YEAR IN REVIEW | NOVEMBER - DECEMBER 2014
When graduates complete their studies at the Naval Postgraduate School, it is their singular purpose to return to their respective service with an advanced set of skills to more effectively accomplish their missions. It is a return on an investment.
This is that return … the USS America, the first of the America-class amphibious assault ships, and an engineering wonder. With a displacement of 45,000 tons, the America is as large as many allied nation aircraft carriers. Her technologically-advanced, green power plant is projected to save an average of $15 million in fuel costs every six months. And at her helm, and throughout her wardroom, are graduates from the Naval Postgraduate School.
NPS graduate Capt. Robert A. Hall, Jr., is America’s commanding officer, while another NPS alumnus, Capt. Wayne Baze, is America’s executive officer.
“The America is a very complex system with engineering systems throughout, [and] my engineering background really helps a lot,” Hall said. “Going to NPS gave me a broader perspective of the Navy. You get to spend time with officers from different communities, different services and international students; it really helps you to broaden your horizons. I highly recommend it to all of my junior officers.”
“Attending NPS increased my loyalty to the [Navy] as a whole, because I think if we value our people we want them to develop personally and professionally and part of that is education,” added Baze.
NPS alumni extend well into Wardroom as well. Lt. Kyle Franklin, America’s meteorology and oceanography (METOC) officer, and Lt. Cynthia Duke, America’s shipboard intelligence officer, are also both NPS graduates.
With the America commissioned, and now stationed in her homeport in San Diego, she stands poised to serve her role to the Fleet. And the Naval Postgraduate School is proud to play a role in her ability to project power around the world.
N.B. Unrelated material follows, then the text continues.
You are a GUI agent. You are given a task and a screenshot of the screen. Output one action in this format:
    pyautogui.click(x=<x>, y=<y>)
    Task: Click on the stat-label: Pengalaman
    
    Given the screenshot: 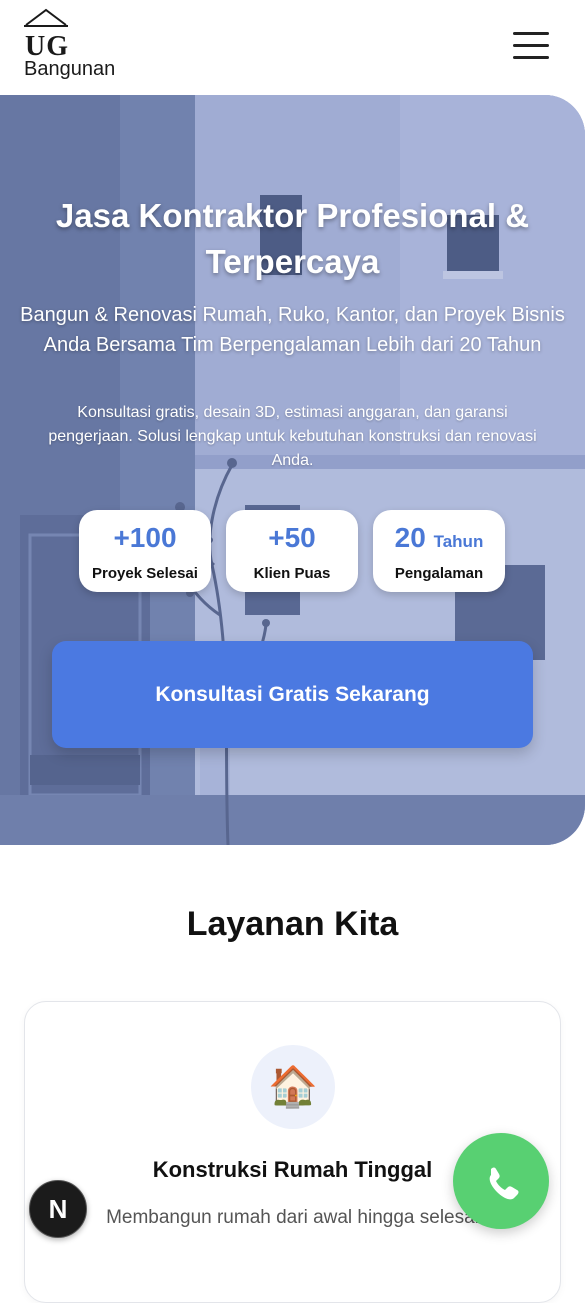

Chief of Naval Operations Adm. Jonathan W. Greenert meets with university President retired Vice Adm. Ronald A. Route, Provost Dr. Douglas A. Hensler, and Commander, Naval Surface Forces Vice Adm. Thomas S. Rowden during a campus visit, Nov. 14, 2014.
NPS Department of Defense Analysis Chair Professor John Arquilla opens the university’s first ever Big Ideas Exchange (BIX), Dec. 5, 2014. BIX is an NPS initiative designed to spread the word on new and potentially game-changing ideas developed by NPS students and faculty that address grand challenges in U.S. national security.
Dr. Anthony Gannon, NPS student Cmdr. Rex Boonyobhas, and Dr. Garth Hobson, from left, stand near a wind-powered chiller production and storage unit installed to explore air conditioning via renewable energy sources, Nov. 2014.
Professor David Jenn with NPS’ Department of Electrical and Computer Engineering holds his recently patented Dipole with an Unbalanced Microstrip Feed antenna, Dec. 14. The tiny antenna, known in the industry as a “rectenna,” captures ambient electromagnetic waves and converts them to usable current.